__What is expected__. Copy all the data below word for word, leaving out the pictures.

Data for pointing at spots on pages and screens:
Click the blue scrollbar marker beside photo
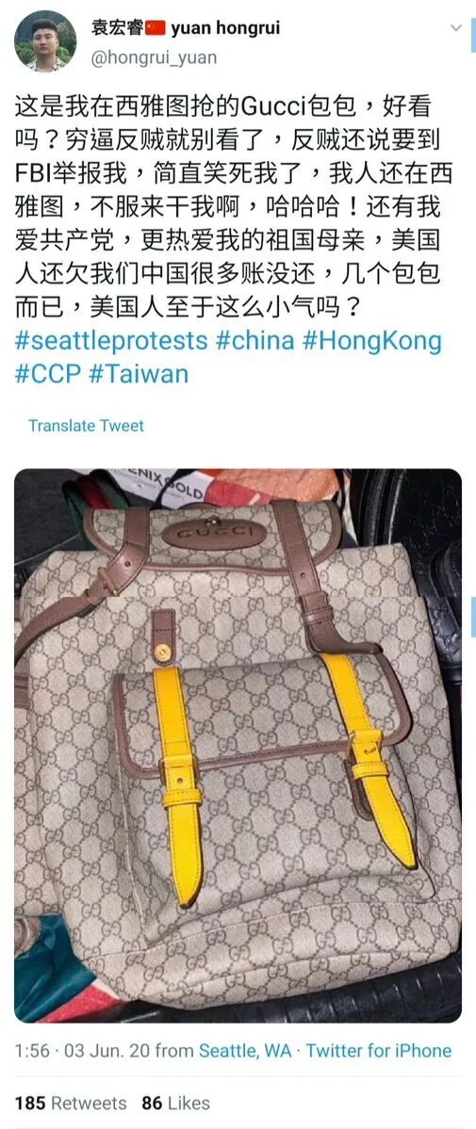Viewport: 476px width, 1129px height. tap(473, 617)
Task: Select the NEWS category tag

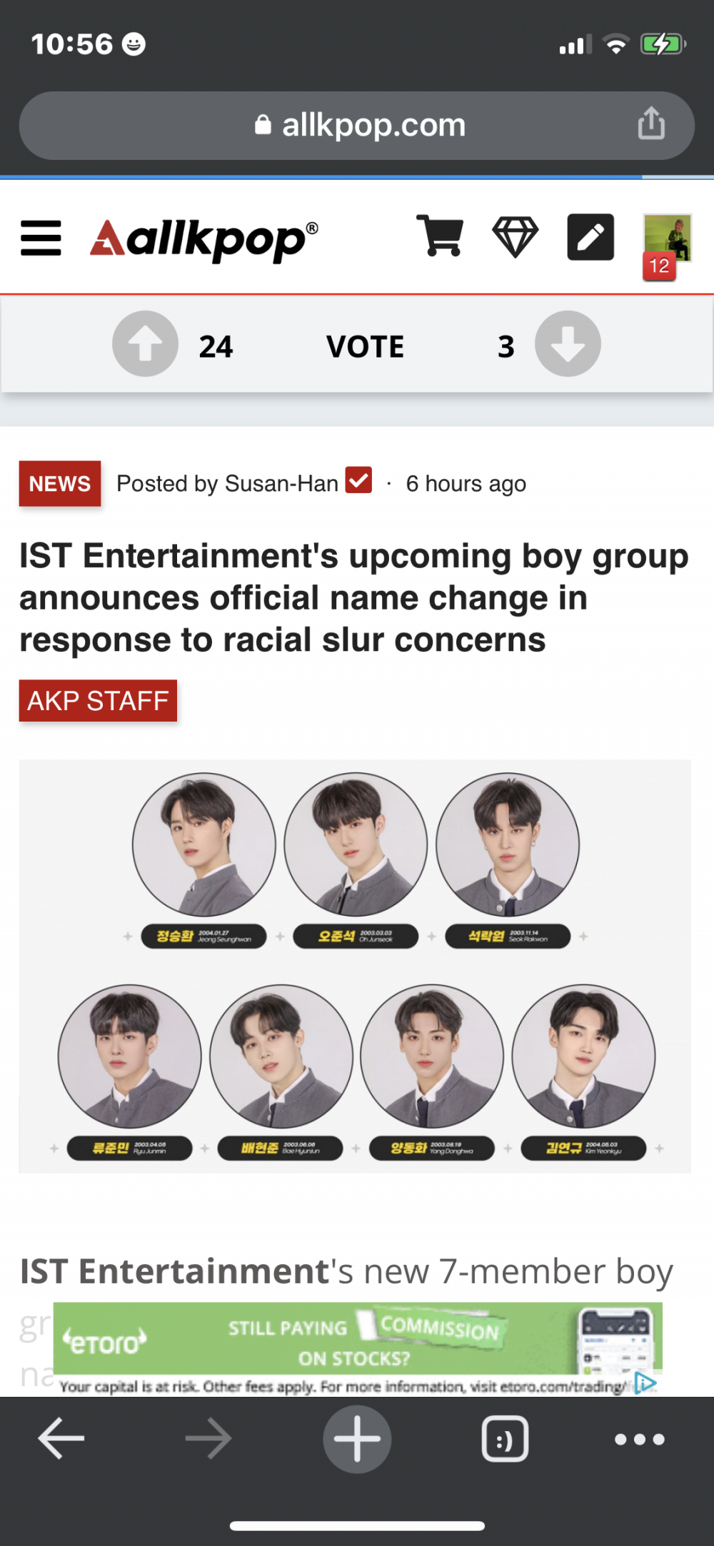Action: (x=60, y=484)
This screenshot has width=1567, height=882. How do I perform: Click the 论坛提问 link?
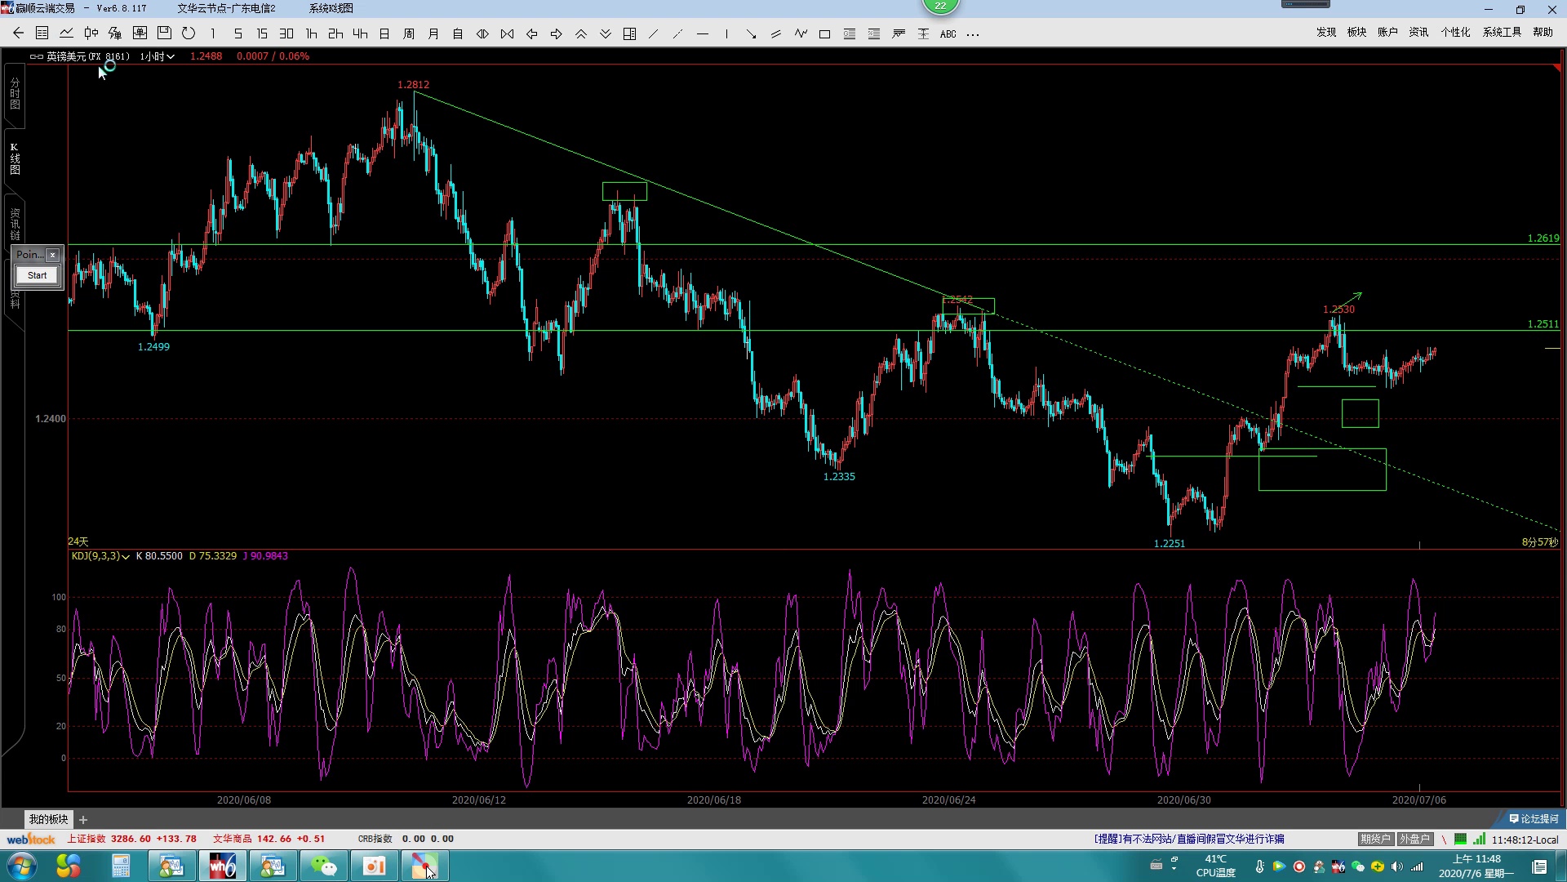click(1534, 818)
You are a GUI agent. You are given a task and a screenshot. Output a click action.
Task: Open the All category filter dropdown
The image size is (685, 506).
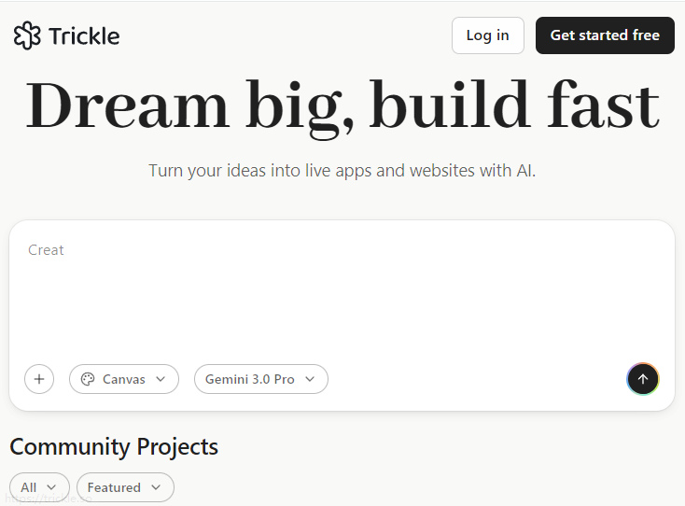tap(39, 487)
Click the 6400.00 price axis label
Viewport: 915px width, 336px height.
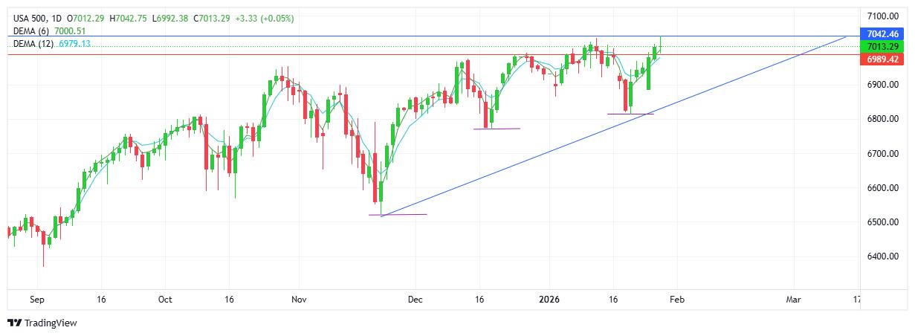(883, 256)
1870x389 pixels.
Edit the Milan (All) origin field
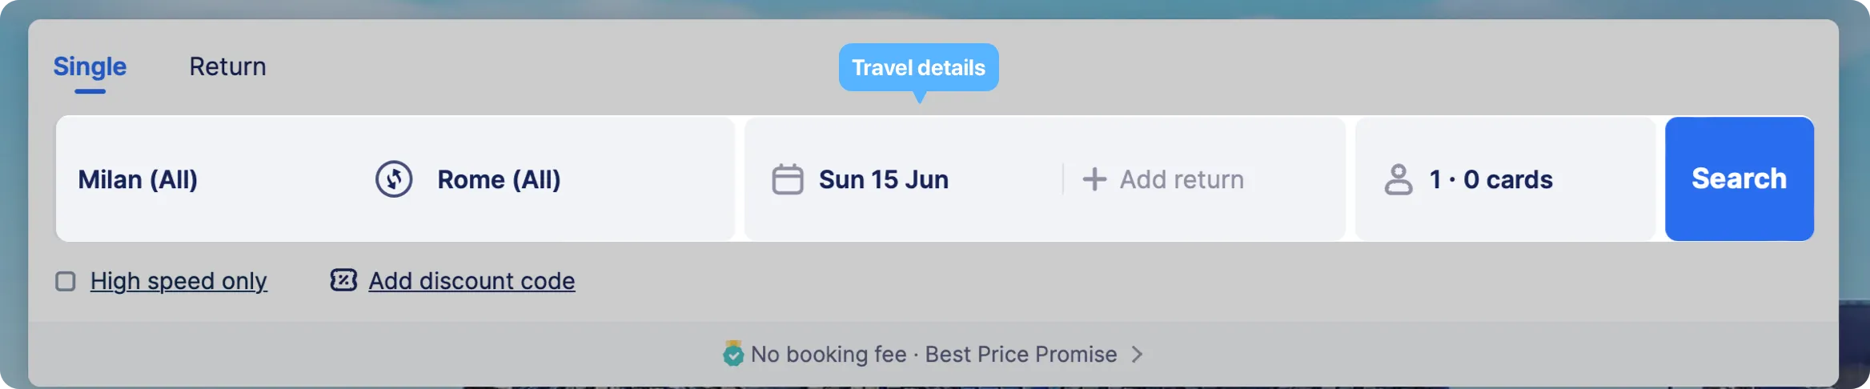212,179
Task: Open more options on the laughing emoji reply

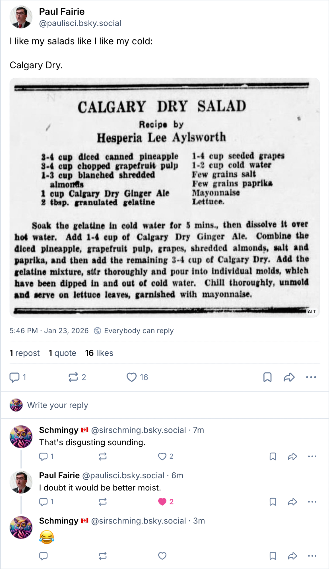Action: pyautogui.click(x=312, y=556)
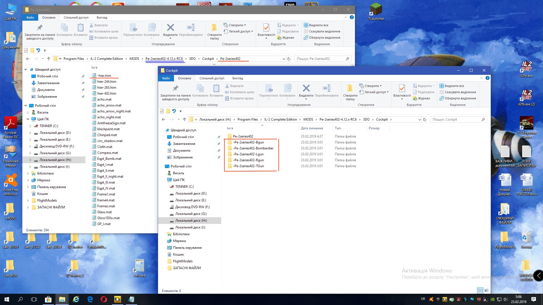This screenshot has width=543, height=305.
Task: Click the Delete (Видалити) icon in Cockpit window
Action: (x=306, y=89)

__Task response__.
Click the blue scrollbar marker beside photo
Viewport: 476px width, 1129px height. tap(473, 617)
Task: Select the NEWS category tag

Action: (x=60, y=484)
This screenshot has width=1567, height=882. How do I perform: Click the 论坛提问 link?
click(1534, 818)
You are a GUI agent. You are given a task and a screenshot. Output a click action.
Task: Open the All category filter dropdown
The image size is (685, 506).
tap(39, 487)
Click the 6400.00 price axis label
Viewport: 915px width, 336px height.
(883, 256)
1870x389 pixels.
Edit the Milan (All) origin field
212,179
Task: Open more options on the laughing emoji reply

Action: pyautogui.click(x=312, y=556)
This screenshot has width=543, height=305.
Task: Click the Delete (Видалити) icon in Cockpit window
Action: (x=306, y=89)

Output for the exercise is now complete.